The Irish Times view on medicines: A need for vigilance

Adverse reactions to medicine

The Health Products Regulatory Agency (HPRA) has revealed an increase in the number of adverse reaction reports to medicines as well as a rise in product recalls and quality defects in 2018. With more than 250 Irish patients dying last year while on treatment with medicines where an adverse reaction had been reported, should we be alarmed?

Of some reassurance is the finding, in the agency’s annual report, that many of these patients had significant underlying illnesses and were treated with multiple medicines that may also have contributed to their deaths. In other cases, disease progression or other complications unrelated to the medicine were major factors in the person’s death.

The number of adverse reaction reports received by the authority last year more than doubled. It says the increase is largely accounted for by a new requirement to include non-serious reports of adverse reactions in addition to serious ones.

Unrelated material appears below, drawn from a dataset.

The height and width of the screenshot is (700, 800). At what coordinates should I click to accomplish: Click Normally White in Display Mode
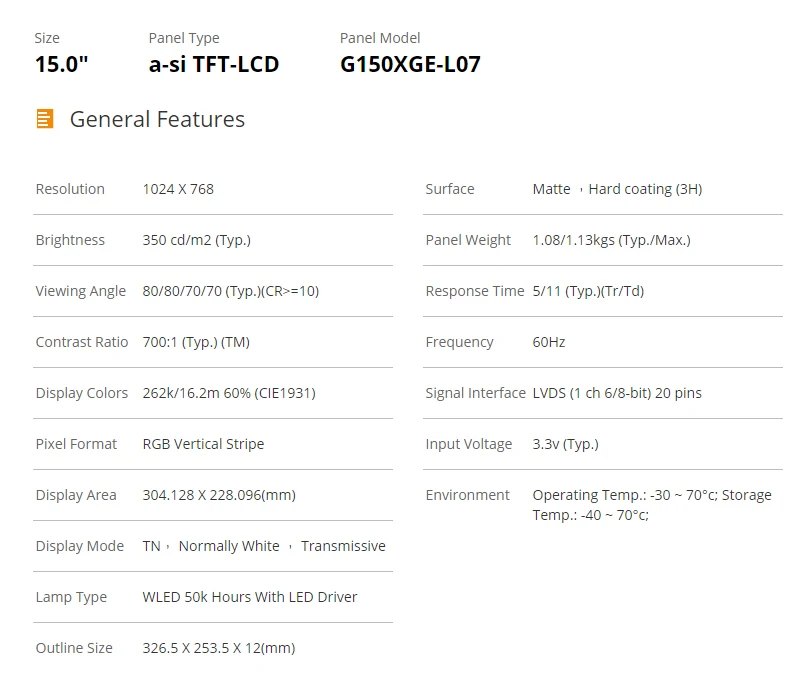point(229,546)
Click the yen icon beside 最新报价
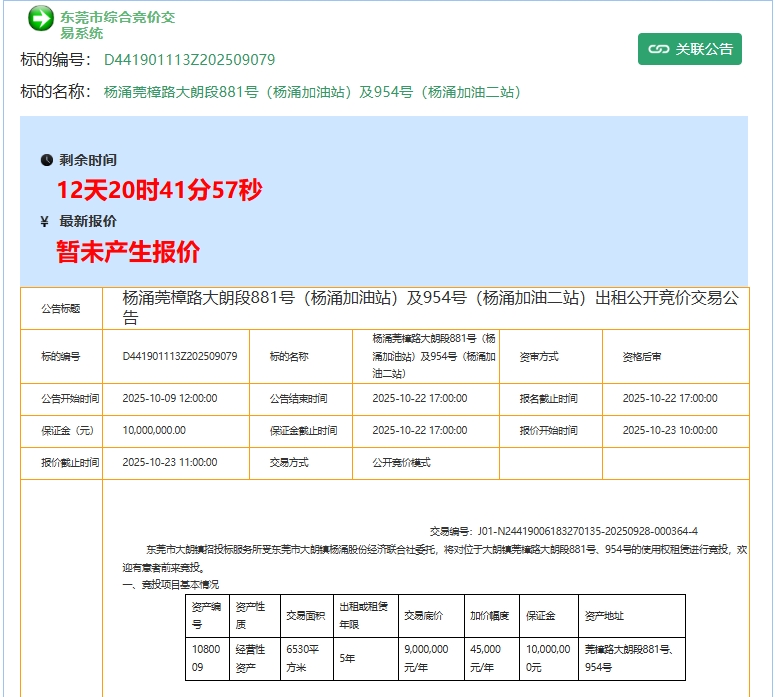This screenshot has width=776, height=697. coord(45,221)
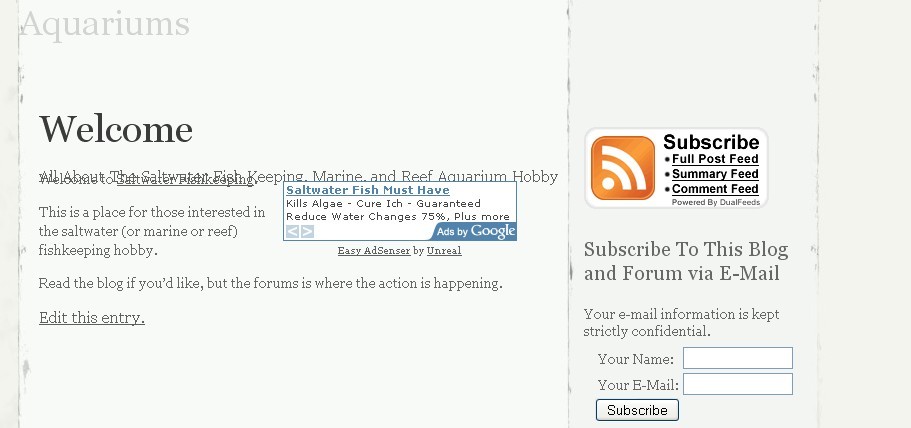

Particular risk factors include age extremes, the prescribing of multiple drug types, co-morbidity and genetics. But in truth reporting of adverse drug reactions (ADRs) in the Republic has never been comprehensive. It is estimated that less than 5 per cent of all ADRs are reported in practice. A 2018 Irish study found that 43 per cent of hospital doctors and 35 per cent of GPs had never reported a suspected ADR.

ADRs occur in approximately one in 20 patients who are taking a medicine. Globally, they are an important cause of hospital admission and prolonged hospitalisation. Irish research from 2014 found that 8.8 per cent of patients had an ADR-related hospital admission; 57 per cent of these were considered potentially avoidable. ADRs result in an estimated in-hospital mortality of up to 4.5 per cent.

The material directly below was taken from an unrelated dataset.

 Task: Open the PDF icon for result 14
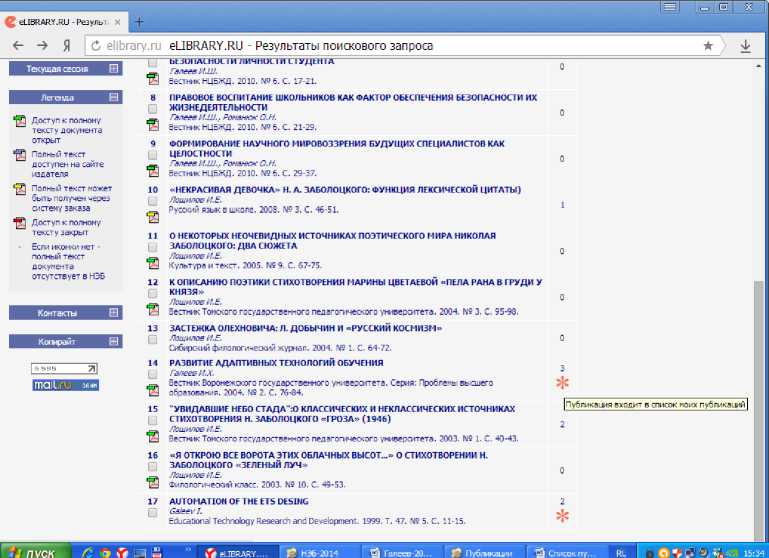pyautogui.click(x=153, y=389)
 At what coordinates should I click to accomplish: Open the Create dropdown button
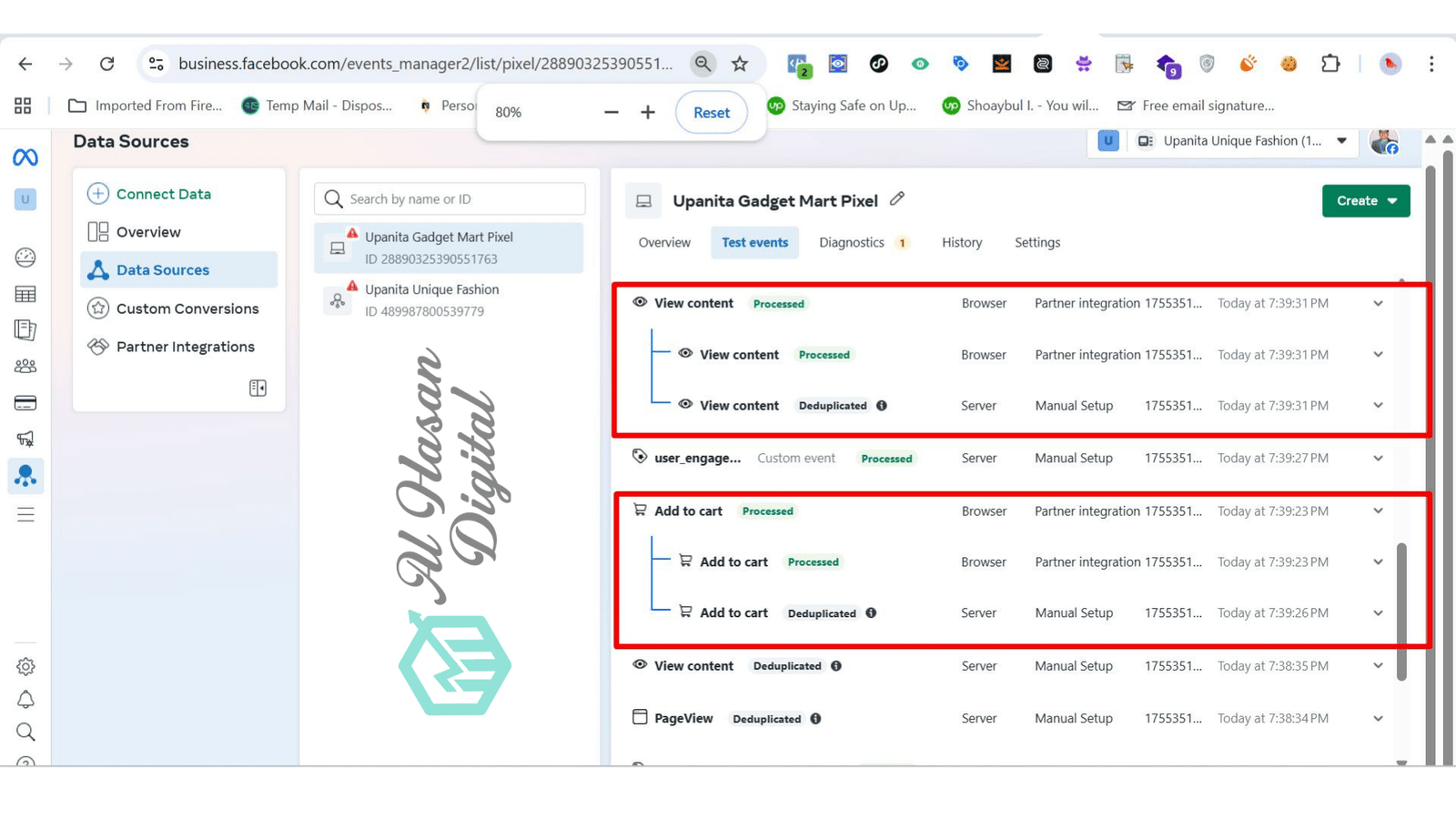click(1365, 201)
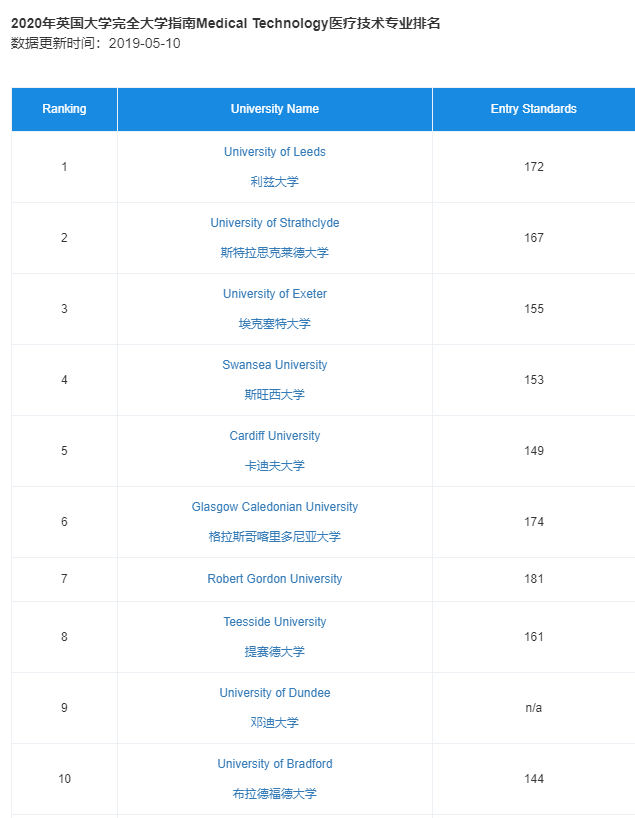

While any medicine can potentially cause an ADR, the most common drugs causing hospitalisations due to an adverse reaction include aspirin, warfarin, diuretics, psychiatric medication and anti-cancer drugs. Revised EU pharmacovigilance (the study of the safety of marketed drugs) legislation was implemented in 2012. It includes a facility for the reporting of ADRs by the general public. And it introduced additional monitoring status for certain medicines-indicated by the presence of an inverted black triangle symbol on the packaging of the drug.

According to the National Medicines Information Centre, by reporting ADRs healthcare professionals and patients can assist in identifying early signals, which may alter the benefit-risk profile of a medicine leading to prescribing restrictions or even withdrawal of a medicine.

Medication safety is an important patient safety issue. Working together, and with increased education, healthcare professionals and the public can do more to increase vigilance.